- **YOUR INSTRUCTIONS**: Write out exactly the first lines of the listing, ending on the line that contains "Click the Generate".

((

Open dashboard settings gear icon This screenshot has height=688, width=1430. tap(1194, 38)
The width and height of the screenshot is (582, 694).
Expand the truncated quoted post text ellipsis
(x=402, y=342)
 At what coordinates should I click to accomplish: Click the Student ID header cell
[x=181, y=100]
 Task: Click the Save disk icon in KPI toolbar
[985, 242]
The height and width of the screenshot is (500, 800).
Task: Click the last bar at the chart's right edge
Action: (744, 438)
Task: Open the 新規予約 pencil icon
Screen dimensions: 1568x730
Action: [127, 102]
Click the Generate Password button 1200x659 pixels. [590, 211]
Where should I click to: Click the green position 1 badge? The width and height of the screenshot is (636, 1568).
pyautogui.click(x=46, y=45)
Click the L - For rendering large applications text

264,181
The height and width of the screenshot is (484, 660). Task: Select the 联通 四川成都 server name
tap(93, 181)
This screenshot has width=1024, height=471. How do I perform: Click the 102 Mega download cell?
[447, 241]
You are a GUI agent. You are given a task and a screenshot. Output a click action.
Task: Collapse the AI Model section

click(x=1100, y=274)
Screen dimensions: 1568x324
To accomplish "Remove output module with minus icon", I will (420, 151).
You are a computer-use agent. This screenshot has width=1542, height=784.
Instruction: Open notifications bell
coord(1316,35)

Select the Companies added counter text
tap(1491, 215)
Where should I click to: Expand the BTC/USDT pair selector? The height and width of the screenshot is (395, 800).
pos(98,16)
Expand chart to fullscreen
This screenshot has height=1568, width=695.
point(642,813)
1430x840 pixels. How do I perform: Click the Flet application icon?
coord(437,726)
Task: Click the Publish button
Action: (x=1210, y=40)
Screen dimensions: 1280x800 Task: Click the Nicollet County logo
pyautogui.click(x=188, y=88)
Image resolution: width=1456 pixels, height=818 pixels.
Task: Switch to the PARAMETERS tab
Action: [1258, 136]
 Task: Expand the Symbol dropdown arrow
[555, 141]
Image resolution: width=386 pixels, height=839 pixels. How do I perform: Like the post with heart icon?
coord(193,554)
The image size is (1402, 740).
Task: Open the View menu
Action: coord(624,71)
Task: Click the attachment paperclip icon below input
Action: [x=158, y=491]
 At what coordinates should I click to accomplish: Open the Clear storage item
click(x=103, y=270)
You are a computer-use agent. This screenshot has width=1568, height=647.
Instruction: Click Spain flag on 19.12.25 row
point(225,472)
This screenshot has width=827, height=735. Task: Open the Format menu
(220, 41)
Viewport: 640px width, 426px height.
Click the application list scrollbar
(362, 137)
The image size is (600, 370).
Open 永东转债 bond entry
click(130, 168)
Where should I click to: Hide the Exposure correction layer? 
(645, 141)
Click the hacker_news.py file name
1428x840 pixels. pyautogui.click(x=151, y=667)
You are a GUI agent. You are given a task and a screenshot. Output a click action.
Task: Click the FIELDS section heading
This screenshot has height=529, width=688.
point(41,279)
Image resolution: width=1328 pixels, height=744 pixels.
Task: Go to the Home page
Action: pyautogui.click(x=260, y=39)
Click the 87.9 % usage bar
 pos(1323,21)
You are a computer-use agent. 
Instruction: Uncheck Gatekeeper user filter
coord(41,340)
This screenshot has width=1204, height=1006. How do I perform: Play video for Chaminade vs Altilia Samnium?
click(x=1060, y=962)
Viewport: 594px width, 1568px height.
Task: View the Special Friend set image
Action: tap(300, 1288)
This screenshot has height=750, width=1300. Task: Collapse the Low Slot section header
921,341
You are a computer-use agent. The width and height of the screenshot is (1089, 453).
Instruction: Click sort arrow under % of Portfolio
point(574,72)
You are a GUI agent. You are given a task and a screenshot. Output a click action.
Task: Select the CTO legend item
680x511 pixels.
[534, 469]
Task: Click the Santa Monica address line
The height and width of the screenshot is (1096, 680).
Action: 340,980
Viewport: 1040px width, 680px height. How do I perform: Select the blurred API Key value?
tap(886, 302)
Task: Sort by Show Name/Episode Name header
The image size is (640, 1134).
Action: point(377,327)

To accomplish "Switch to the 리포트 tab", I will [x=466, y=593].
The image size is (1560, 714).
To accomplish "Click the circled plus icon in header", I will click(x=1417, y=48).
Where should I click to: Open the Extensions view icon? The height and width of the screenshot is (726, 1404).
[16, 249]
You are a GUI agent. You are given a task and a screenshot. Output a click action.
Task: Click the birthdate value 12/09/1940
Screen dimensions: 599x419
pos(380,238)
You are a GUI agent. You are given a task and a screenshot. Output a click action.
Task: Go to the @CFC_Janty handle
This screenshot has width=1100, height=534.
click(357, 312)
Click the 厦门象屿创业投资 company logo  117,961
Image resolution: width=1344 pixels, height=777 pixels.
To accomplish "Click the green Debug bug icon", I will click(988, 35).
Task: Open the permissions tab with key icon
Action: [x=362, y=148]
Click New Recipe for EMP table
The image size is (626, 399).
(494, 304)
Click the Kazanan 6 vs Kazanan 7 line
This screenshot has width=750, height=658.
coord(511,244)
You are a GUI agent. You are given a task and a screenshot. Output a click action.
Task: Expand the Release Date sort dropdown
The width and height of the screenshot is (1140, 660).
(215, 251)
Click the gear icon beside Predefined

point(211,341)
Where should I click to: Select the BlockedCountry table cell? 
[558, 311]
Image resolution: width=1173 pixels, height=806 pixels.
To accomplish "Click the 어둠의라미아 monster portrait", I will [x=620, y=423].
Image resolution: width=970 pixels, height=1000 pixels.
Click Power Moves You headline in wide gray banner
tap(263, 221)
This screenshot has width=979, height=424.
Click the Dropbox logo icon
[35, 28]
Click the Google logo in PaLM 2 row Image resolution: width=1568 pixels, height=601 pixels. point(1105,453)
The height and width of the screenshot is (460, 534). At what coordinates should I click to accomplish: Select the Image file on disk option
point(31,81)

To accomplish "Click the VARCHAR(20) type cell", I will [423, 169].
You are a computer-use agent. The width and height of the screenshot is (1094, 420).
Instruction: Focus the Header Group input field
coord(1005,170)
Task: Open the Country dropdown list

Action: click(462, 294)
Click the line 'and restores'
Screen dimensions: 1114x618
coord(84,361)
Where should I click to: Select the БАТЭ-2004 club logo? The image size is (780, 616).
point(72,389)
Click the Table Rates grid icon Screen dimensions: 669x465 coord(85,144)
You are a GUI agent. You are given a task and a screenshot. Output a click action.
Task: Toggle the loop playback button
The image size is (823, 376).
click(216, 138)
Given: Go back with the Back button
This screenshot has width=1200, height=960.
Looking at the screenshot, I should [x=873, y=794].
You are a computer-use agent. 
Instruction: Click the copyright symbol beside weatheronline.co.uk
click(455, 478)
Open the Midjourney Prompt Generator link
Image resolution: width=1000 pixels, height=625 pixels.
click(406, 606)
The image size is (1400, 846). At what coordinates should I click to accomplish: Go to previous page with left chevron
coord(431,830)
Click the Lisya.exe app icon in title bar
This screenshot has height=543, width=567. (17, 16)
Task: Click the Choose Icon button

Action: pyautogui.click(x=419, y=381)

))

- **EXPECTED OUTPUT**:
Open dashboard settings gear icon This screenshot has height=688, width=1430. tap(1194, 38)
The width and height of the screenshot is (582, 694).
Expand the truncated quoted post text ellipsis
(x=402, y=342)
 At what coordinates should I click to accomplish: Click the Student ID header cell
[x=181, y=100]
 Task: Click the Save disk icon in KPI toolbar
[985, 242]
The height and width of the screenshot is (500, 800).
Task: Click the last bar at the chart's right edge
Action: (744, 438)
Task: Open the 新規予約 pencil icon
Screen dimensions: 1568x730
Action: [127, 102]
Click the Generate Password button 1200x659 pixels. [590, 211]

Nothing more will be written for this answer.